He waited for her smug response, for her to lord his weakness over him under all the eyes of the room. He considered fleeing before her vicious eyes drew attention to him, but what would that do but make her mockery more complete? He felt anger rise in him, that she would stoop to such depravity to make him a fool and that he had allowed himself to be tricked 

"What, these?" Des let the fingers of one hand drift over her breasts, crimson painted lips curling as Sera's eyes traced after her hand. "They were a gift from my dear friend, the visiting Lord Nunyor."

Sera's nose wrinkled in confusion and she tore her eyes from the woman's chest. "Lord whowhatnow?"

"Nunyor  _ fucking _ business, Sera." The genial smile she wore was undercut by the severity of her tone and Sera put her hands up in a gesture of surrender.

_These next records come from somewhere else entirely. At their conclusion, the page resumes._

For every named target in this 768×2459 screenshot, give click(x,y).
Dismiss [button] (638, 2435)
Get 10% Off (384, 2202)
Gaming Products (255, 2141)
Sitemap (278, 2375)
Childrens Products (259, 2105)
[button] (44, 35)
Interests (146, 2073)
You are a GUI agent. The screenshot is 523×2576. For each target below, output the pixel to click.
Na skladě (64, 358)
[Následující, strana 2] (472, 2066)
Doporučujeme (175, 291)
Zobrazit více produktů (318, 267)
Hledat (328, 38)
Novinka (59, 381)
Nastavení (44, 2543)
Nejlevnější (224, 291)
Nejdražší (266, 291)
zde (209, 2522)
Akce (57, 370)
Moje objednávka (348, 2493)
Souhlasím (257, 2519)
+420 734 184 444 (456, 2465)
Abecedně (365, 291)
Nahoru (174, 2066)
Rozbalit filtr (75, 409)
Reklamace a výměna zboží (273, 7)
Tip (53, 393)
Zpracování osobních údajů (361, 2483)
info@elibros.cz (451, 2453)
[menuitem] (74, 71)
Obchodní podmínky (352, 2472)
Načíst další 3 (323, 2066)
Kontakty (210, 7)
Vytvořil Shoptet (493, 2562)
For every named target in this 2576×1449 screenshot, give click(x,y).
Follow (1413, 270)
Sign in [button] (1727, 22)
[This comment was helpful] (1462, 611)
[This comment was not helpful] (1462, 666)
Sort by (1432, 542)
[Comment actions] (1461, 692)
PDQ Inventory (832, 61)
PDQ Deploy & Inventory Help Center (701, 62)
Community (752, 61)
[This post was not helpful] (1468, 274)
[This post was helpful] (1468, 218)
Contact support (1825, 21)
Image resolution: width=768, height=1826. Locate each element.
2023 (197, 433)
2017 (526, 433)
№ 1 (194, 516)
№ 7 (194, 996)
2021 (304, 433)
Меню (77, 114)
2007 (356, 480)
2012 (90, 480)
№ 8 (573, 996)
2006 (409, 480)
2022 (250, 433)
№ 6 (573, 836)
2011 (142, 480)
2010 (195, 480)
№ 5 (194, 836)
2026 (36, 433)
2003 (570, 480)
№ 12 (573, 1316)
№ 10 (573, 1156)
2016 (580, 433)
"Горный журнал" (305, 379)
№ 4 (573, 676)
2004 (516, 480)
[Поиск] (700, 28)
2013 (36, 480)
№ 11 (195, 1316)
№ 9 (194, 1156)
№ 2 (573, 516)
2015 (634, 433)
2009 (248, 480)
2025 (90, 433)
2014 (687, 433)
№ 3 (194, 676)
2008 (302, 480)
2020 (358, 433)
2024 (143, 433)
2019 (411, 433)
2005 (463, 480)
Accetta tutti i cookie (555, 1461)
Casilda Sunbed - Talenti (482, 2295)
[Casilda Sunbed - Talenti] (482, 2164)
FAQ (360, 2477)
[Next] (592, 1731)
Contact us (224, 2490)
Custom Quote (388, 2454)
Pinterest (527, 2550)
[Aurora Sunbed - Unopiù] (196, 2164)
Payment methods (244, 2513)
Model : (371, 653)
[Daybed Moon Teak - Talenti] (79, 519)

"Whatever. I just want to know when's my turn. Bet she bends like a willow, aye?" she elbowed Blackwall, who sat beside her, in the ribs and he sputtered into his ale.

Dorian leaned over the table toward him. "Don't answer that."

Solas inhaled sharply in surprise, eyes scanning over Des and her cool expression. The Inquisitor spent no more time on Sera's question, resuming her meal as if the exchange had not taken place. She did not even glance at him.

If she had intended to humiliate him the moment had been ripe, the roguish elf could not have set her up better. Solas picked at his food, anger washed away in a torrent of confusion.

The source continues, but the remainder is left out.